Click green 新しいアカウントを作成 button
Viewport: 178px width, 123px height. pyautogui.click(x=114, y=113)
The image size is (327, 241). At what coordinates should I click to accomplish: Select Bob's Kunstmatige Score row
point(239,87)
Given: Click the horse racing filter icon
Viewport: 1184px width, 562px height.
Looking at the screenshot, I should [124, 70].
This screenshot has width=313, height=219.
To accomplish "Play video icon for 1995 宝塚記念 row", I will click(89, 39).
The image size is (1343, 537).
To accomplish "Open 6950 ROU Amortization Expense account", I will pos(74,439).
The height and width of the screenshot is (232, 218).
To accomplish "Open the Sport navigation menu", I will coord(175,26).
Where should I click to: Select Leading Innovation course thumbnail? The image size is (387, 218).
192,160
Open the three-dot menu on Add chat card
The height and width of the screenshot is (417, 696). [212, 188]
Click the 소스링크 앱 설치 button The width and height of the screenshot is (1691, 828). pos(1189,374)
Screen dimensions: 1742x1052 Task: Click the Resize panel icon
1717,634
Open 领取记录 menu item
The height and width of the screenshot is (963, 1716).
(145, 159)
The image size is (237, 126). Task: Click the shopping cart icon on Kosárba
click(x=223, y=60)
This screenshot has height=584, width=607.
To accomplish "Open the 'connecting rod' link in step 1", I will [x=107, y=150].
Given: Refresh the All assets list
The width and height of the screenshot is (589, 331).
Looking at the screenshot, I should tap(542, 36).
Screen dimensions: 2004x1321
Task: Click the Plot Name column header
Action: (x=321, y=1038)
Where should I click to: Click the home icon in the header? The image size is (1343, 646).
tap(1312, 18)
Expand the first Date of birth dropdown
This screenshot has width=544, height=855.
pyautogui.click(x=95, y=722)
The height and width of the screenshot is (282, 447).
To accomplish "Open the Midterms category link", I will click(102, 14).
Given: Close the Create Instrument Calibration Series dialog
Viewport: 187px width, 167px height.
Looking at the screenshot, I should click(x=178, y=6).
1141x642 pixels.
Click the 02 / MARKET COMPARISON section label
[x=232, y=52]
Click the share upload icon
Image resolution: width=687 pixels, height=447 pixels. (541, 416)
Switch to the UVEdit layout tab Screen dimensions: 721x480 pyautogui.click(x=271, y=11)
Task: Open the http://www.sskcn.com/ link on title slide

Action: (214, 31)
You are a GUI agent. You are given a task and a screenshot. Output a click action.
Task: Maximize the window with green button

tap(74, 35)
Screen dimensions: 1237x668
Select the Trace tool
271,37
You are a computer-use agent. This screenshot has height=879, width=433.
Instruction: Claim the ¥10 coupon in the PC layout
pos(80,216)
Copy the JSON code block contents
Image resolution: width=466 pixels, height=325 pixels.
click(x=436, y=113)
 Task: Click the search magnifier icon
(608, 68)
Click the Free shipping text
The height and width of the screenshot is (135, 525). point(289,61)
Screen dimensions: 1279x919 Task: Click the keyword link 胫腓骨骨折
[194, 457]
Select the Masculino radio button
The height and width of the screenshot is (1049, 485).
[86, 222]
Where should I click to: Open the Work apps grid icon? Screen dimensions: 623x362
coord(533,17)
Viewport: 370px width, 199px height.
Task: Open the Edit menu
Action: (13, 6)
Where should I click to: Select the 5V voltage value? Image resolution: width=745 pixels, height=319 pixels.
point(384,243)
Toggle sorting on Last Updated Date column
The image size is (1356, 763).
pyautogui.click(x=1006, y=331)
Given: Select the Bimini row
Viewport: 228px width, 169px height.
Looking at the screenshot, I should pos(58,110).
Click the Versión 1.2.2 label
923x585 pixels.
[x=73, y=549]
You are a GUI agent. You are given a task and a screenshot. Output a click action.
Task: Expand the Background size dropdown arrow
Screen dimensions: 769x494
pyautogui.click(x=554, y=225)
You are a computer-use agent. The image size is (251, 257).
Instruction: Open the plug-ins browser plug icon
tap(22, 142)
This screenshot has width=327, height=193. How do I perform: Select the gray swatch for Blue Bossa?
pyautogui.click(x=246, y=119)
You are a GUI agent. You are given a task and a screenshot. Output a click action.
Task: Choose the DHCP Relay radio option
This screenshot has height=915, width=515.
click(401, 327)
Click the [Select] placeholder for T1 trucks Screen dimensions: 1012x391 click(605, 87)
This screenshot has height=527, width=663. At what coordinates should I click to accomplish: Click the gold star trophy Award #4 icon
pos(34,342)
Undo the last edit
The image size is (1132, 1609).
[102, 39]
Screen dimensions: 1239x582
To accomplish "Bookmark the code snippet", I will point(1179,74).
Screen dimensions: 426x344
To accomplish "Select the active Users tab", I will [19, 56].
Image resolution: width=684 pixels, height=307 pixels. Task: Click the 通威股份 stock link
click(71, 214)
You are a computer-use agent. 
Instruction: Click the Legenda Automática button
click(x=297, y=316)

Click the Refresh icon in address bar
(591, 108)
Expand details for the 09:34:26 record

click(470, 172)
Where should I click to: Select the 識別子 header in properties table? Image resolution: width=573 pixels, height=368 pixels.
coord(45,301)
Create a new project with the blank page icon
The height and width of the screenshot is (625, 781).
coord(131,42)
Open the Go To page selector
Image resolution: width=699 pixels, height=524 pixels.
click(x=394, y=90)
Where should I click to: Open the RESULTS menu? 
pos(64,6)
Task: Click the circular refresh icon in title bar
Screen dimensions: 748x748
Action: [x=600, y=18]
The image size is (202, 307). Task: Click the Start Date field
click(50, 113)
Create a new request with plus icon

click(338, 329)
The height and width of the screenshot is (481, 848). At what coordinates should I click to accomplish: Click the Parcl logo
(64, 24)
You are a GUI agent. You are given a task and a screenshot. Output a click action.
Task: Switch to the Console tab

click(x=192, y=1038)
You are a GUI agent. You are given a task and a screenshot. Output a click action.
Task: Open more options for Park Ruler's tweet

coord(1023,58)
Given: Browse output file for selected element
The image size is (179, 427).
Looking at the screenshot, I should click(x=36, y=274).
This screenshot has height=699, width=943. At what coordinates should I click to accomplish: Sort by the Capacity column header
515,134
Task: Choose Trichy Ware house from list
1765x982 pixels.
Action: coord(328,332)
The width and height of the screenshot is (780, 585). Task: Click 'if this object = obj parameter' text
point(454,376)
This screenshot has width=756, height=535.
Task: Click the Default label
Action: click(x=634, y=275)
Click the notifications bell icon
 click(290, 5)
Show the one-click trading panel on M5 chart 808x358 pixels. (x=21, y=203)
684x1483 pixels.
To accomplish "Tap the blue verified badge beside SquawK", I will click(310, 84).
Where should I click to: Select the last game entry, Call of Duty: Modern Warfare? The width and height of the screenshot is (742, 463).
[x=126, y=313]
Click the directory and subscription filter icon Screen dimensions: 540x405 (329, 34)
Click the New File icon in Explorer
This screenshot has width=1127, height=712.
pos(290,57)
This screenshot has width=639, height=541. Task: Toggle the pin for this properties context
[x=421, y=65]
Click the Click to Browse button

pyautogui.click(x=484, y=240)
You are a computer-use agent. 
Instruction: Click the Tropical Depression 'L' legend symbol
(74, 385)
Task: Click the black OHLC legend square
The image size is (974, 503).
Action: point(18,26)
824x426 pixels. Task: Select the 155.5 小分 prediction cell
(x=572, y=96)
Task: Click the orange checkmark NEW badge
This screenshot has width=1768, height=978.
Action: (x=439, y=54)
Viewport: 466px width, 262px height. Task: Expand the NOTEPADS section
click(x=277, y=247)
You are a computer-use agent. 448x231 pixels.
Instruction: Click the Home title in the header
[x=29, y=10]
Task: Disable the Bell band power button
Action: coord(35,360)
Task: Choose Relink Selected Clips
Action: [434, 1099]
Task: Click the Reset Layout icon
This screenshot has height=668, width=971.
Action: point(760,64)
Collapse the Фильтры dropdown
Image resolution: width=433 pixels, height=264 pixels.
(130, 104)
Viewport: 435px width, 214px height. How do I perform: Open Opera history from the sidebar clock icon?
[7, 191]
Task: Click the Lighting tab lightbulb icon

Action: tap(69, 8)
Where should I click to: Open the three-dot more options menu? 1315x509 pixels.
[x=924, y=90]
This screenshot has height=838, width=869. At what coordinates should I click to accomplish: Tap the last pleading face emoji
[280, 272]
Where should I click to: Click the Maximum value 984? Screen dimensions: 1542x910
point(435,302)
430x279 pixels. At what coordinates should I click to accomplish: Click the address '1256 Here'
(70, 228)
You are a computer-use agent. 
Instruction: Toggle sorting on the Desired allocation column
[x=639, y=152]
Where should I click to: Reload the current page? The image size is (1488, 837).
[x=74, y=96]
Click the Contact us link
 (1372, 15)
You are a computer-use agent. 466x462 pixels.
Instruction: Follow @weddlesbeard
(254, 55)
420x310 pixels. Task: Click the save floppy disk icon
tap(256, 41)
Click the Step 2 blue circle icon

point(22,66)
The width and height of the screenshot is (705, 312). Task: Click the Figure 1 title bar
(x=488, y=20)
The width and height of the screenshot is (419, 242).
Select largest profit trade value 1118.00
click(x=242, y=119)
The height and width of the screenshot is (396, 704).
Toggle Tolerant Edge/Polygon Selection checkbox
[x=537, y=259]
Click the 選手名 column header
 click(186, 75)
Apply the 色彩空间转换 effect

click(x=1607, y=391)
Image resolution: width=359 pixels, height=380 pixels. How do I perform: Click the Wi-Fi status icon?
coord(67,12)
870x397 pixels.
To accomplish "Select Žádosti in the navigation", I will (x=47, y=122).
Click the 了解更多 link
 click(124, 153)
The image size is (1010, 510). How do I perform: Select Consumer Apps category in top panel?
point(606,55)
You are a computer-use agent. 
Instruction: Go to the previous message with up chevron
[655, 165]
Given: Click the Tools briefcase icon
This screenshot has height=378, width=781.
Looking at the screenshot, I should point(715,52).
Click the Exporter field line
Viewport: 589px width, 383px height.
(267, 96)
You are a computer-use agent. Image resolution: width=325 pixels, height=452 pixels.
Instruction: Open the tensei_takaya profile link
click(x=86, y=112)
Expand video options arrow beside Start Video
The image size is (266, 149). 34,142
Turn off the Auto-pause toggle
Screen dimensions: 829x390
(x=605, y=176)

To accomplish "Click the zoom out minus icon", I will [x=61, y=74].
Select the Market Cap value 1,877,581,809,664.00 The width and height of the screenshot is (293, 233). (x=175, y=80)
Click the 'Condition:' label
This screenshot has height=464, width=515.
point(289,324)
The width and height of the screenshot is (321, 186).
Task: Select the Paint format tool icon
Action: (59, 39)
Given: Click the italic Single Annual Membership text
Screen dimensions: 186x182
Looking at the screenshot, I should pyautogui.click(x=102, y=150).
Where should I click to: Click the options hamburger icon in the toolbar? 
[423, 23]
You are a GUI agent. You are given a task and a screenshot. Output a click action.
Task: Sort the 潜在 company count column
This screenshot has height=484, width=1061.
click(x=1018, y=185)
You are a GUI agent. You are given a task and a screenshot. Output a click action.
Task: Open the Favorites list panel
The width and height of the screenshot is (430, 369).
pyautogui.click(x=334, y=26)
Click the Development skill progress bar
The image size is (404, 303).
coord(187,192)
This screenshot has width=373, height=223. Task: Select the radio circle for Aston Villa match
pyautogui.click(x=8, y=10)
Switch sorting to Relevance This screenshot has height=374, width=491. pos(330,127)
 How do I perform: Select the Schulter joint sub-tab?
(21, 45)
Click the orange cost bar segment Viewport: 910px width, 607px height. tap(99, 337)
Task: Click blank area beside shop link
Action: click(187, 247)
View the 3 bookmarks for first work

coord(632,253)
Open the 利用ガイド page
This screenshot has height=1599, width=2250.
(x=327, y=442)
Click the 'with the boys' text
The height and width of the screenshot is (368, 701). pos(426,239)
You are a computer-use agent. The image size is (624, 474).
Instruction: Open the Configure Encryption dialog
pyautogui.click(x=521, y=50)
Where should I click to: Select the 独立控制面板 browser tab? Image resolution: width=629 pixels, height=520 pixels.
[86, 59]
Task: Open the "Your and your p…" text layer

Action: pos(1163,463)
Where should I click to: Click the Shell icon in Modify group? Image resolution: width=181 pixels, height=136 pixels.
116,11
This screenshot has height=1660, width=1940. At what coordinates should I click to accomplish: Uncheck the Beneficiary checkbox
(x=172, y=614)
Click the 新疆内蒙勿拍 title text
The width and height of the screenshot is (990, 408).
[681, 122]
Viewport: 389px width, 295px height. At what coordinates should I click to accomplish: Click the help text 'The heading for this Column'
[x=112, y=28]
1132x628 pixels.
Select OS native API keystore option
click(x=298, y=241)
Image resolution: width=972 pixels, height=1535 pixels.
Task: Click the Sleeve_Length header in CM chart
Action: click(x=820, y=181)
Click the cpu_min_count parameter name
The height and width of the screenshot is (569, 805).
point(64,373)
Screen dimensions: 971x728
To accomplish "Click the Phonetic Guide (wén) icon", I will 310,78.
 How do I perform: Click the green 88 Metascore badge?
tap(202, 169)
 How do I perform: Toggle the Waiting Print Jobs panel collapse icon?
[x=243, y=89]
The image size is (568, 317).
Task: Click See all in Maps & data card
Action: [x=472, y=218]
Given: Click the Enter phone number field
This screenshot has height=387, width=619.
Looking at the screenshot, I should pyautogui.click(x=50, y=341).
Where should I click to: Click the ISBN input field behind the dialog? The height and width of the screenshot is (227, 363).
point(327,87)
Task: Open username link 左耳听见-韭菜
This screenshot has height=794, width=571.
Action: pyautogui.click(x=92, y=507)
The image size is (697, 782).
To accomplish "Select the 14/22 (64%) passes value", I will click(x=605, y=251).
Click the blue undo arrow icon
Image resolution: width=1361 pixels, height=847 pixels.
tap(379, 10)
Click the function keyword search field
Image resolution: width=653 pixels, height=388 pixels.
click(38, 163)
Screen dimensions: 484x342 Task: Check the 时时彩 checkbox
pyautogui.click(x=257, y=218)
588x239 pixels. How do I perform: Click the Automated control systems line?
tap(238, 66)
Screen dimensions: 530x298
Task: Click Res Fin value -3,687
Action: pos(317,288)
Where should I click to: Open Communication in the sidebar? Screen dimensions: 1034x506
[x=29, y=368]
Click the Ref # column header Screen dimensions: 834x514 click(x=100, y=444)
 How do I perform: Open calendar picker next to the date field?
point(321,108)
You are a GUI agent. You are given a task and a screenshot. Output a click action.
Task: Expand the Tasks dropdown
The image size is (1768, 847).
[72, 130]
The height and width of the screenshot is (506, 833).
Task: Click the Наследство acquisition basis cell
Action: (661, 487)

--------------------

--- INSTRUCTIONS TO FOLLOW ---
Reproduce verbatim the part of the records that opens with the line containing "Given: Select the Bimini row" and closes with the line containing "pyautogui.click(x=554, y=225)", including both of those lines.

--- COMPLETE RESPONSE ---
Given: Select the Bimini row
Viewport: 228px width, 169px height.
Looking at the screenshot, I should pos(58,110).
Click the Versión 1.2.2 label
923x585 pixels.
[x=73, y=549]
You are a GUI agent. You are given a task and a screenshot. Output a click action.
Task: Expand the Background size dropdown arrow
Screen dimensions: 769x494
pyautogui.click(x=554, y=225)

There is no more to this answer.